Truro Raceway
- Location: 73 Ryland Ave, Bible Hill, Colchester County, Nova Scotia, Canada
- Date opened: 1865
- Course type: Harness racing

= Truro Raceway =

Horse racing course in Bible Hill, Nova Scotia

Truro Raceway is a Canadian harness racing track in Bible Hill, Nova Scotia. It ranks among the oldest racetracks in Canada.

==History==
The Truro Raceway, the largest of Nova Scotia's three harness racing tracks, opened in 1865.

During a difficult stretch in 1948, the Jollity Horsemen's Club, led by Eric Whebby, assumed management of Truro Raceway. By the late 1940s, it became the first track in Nova Scotia with night racing, a mobile starting gate, and parimutuel betting. The Jollity Stakes, held in August 1960, set a record as the Maritimes' richest turf classic, with a $6,000 purse.

In 1966, Truro Raceway underwent $100,000 in renovations, leading to higher attendance, better purses, and improved amenities. $70,000 built a heated, glass-enclosed grandstand, completed in November with 2,000 seats—the first in the Maritimes and east of Quebec City. The track was resurfaced with 500 tons of crusher dust, plus 400 more tons after the season. A new 100-horse stable replaced the old 200-horse facility.

On Labor Day in 1981, 200 firemen and 23 pieces of equipment from 10 fire brigades were called to Truro Raceway. The C.A. Douglas Grandstand was destroyed by arson, but none of the horses, including several top Maritimes horses entered in the Donnie Turner Memorial, were injured.
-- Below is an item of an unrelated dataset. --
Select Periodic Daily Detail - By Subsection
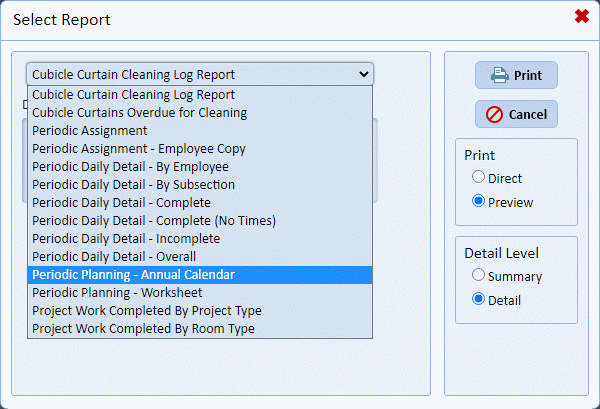 tap(133, 185)
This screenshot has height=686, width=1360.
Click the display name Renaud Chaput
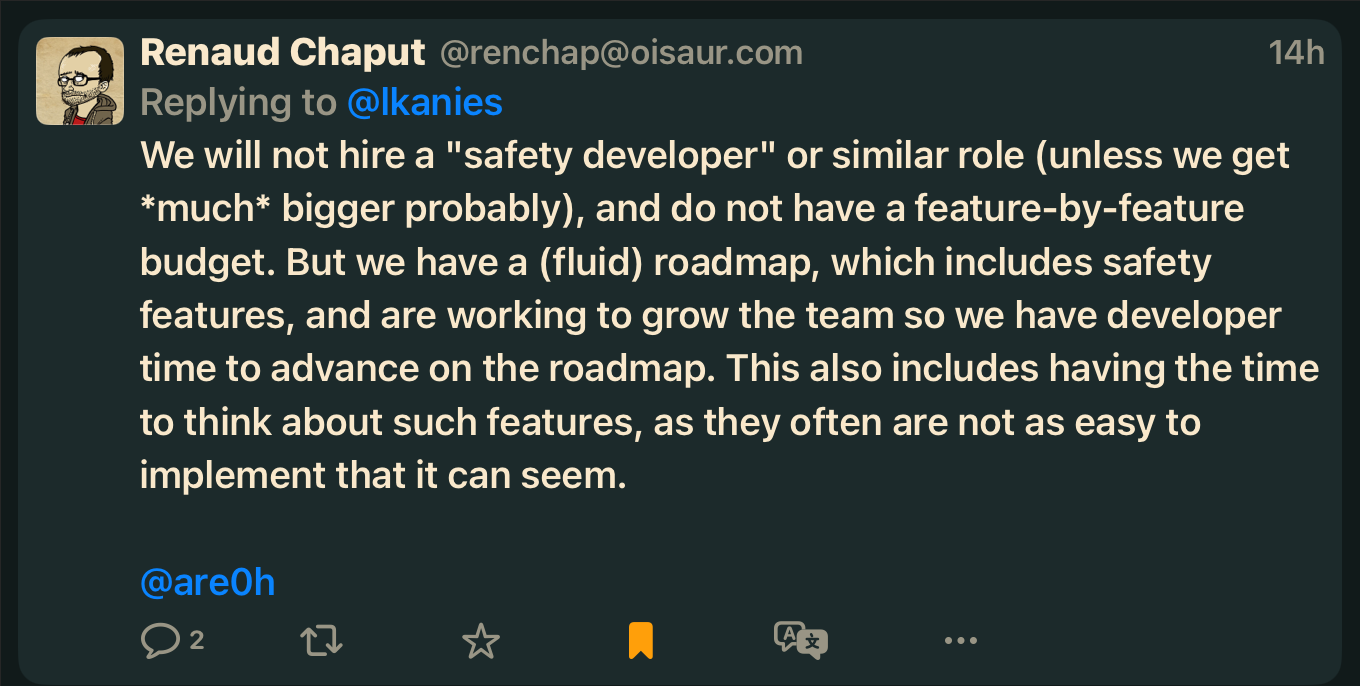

The track's signature Atlantic Grand Circuit Week began in 1982 under past manager Brent MacGrath.

During the July 1990 Atlantic Grand Circuit Week, Truro Raceway showcased $250,000 in upgrades: a resurfaced track and an advanced ship-in and retention barn. As Atlantic Canada's oldest track, it was redesigned to fit eight starters. Chuck and Greg Coon led renovations that widened and banked the track and replaced the unsafe hub rail with Europe's rubber pylon-based Euro-rail system. The Atlantic Post Calls named the Truro Raceway management committee as the 1990 Award of Merit recipient, citing its "million-dollar-plus investment into track facilities at Truro."

In January 1994, Truro Raceway Inc. presented its simulcasting plan, debuting the province's first simulcast in mid-March.

The half-mile track now offers live harness racing between May and November. The raceway stables over 100 horses, with additional horses arriving on race nights to use visiting stalls. The facility includes a grandstand, restaurant, and betting services. The grandstand at the Truro Raceway houses a simulcasting lounge and the Rustic Table Restaurant.